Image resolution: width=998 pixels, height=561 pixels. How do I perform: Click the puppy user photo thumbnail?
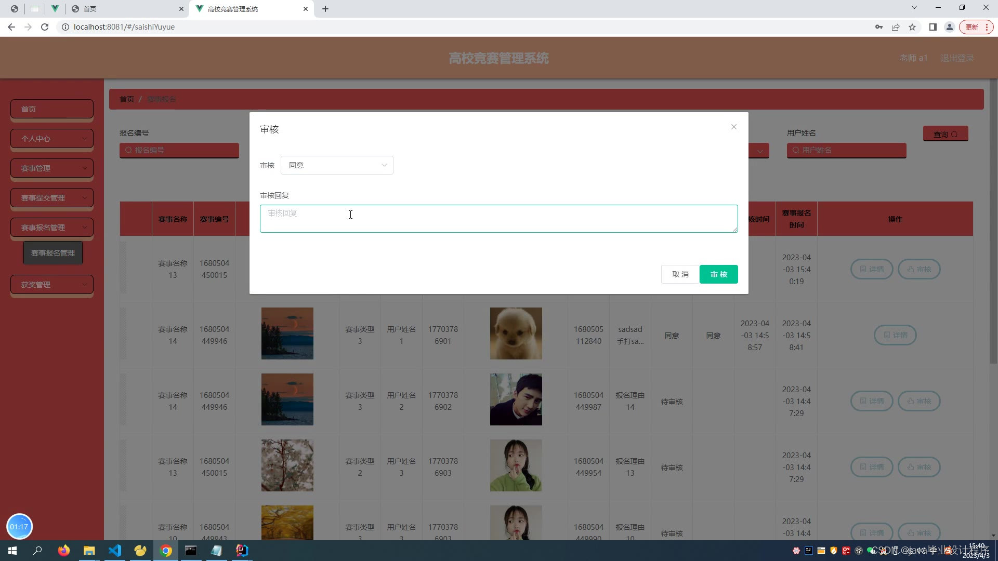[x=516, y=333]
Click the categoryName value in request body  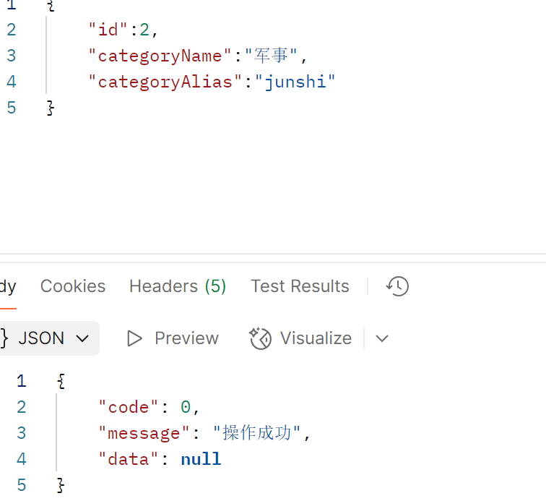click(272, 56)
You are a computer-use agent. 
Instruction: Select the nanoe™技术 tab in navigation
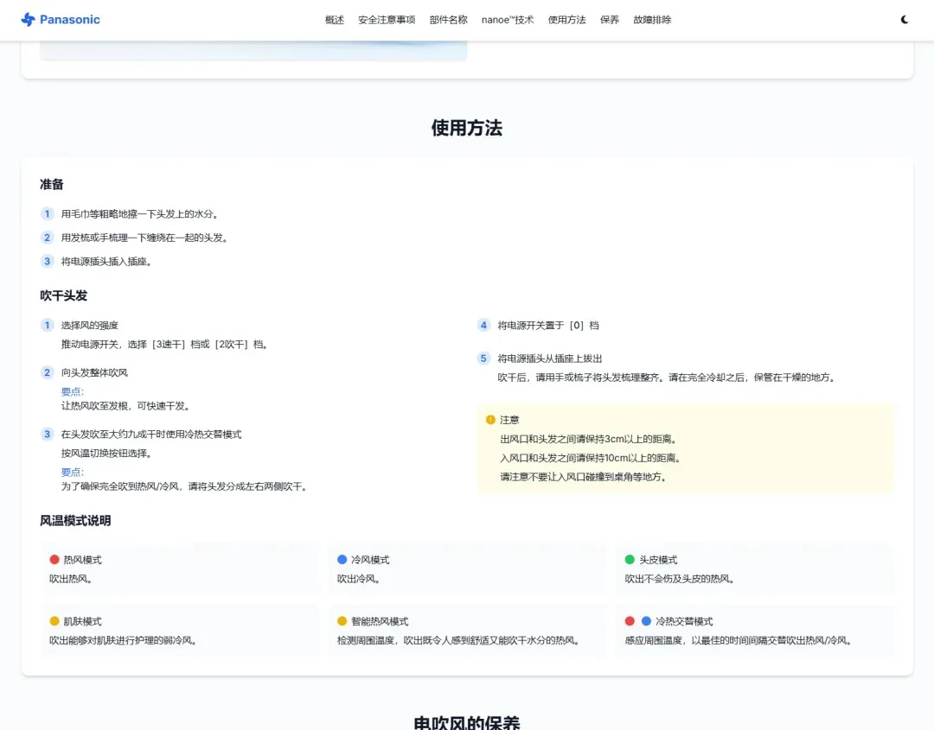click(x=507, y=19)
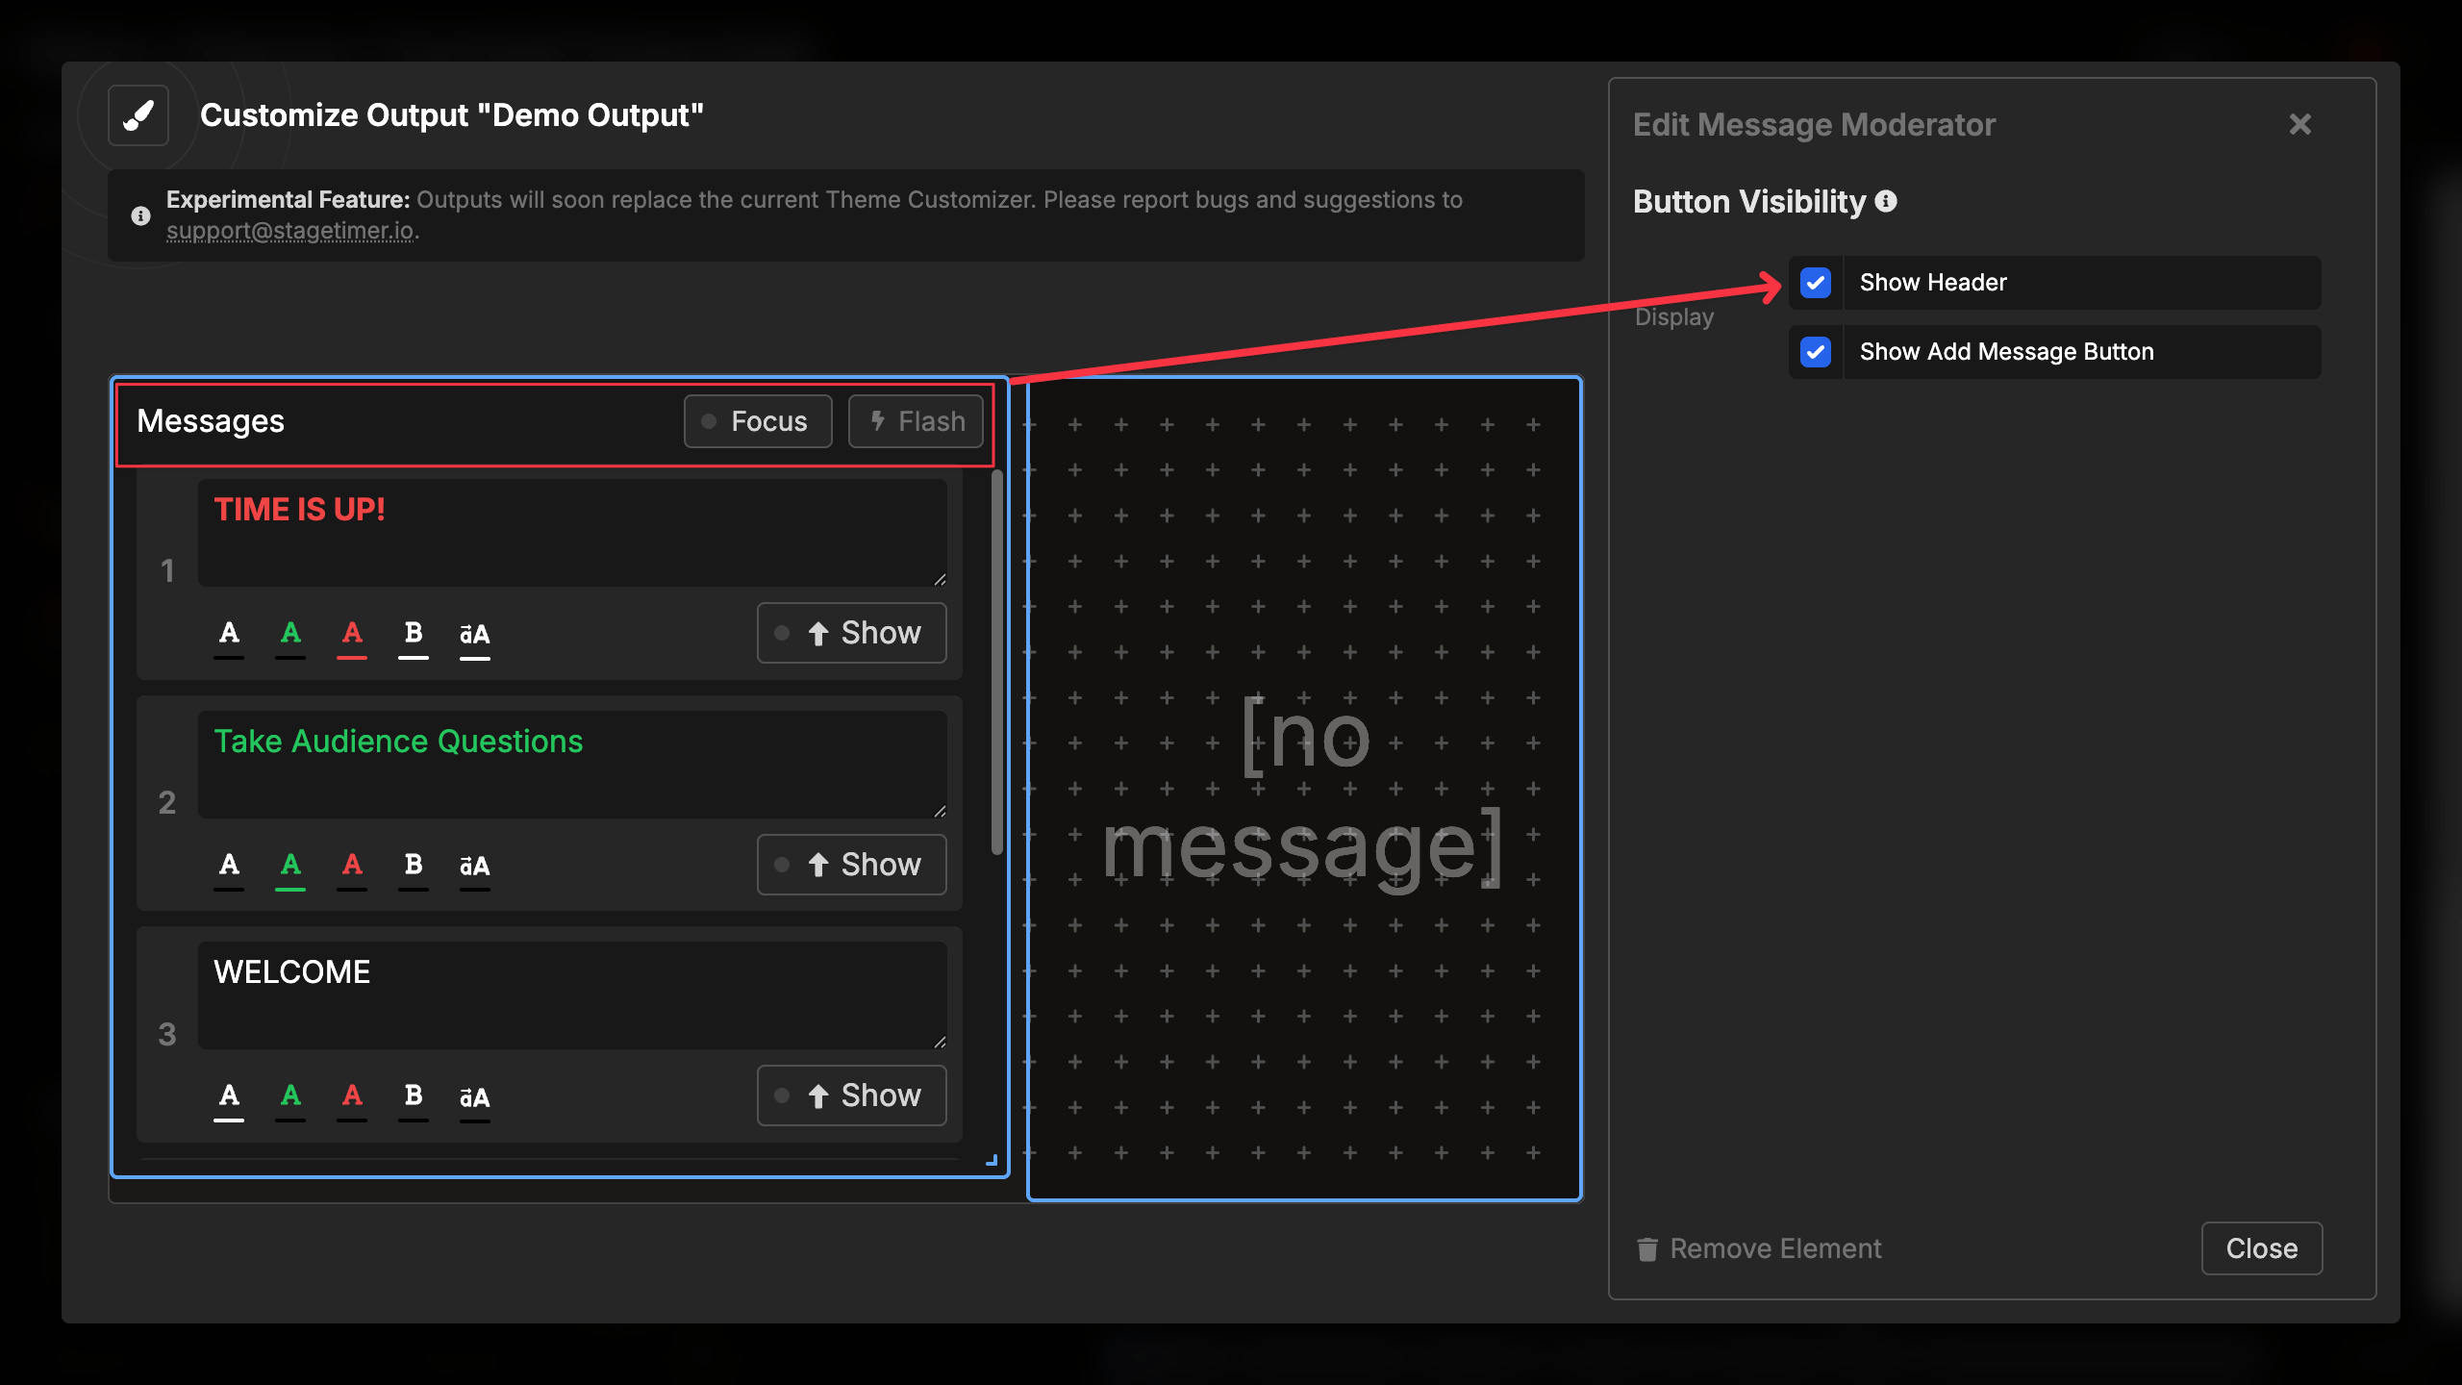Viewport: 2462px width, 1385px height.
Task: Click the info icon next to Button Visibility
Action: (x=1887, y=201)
==
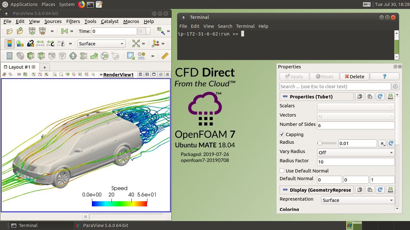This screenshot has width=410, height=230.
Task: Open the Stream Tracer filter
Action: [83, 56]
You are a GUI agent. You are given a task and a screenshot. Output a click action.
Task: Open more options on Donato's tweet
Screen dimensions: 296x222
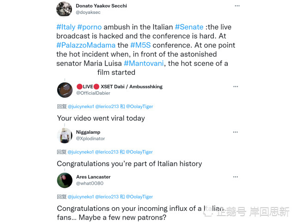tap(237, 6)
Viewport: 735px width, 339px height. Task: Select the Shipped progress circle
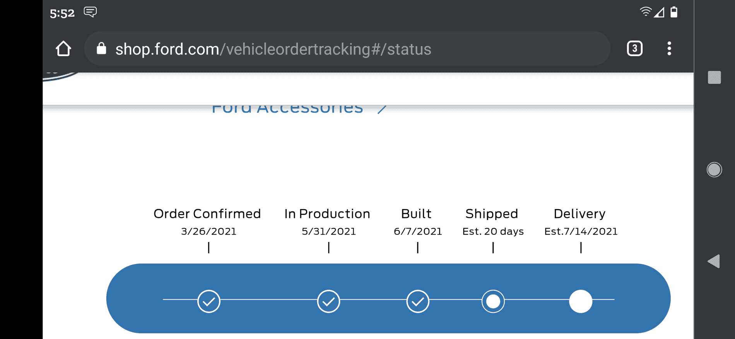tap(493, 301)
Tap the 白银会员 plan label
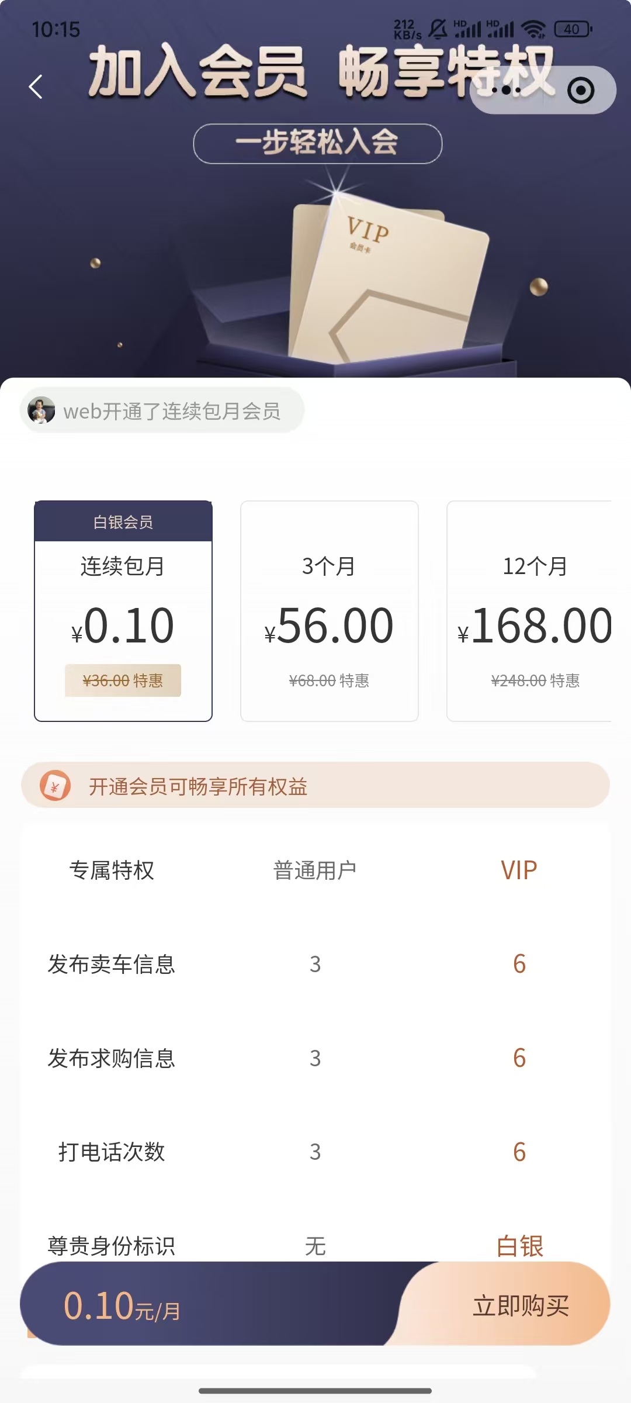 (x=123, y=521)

# Exercise details:
Reproduce the lines above, starting with the line containing "Viewport: 735px width, 339px" and going on through the line containing "(x=123, y=521)". Substitute "Choose" for "Select", keep everything else unchanged, and leave out the pictures.

# In response:
Viewport: 735px width, 339px height. Task: Choose the Shipped progress circle
tap(493, 301)
Tap the 白银会员 plan label
 (x=123, y=521)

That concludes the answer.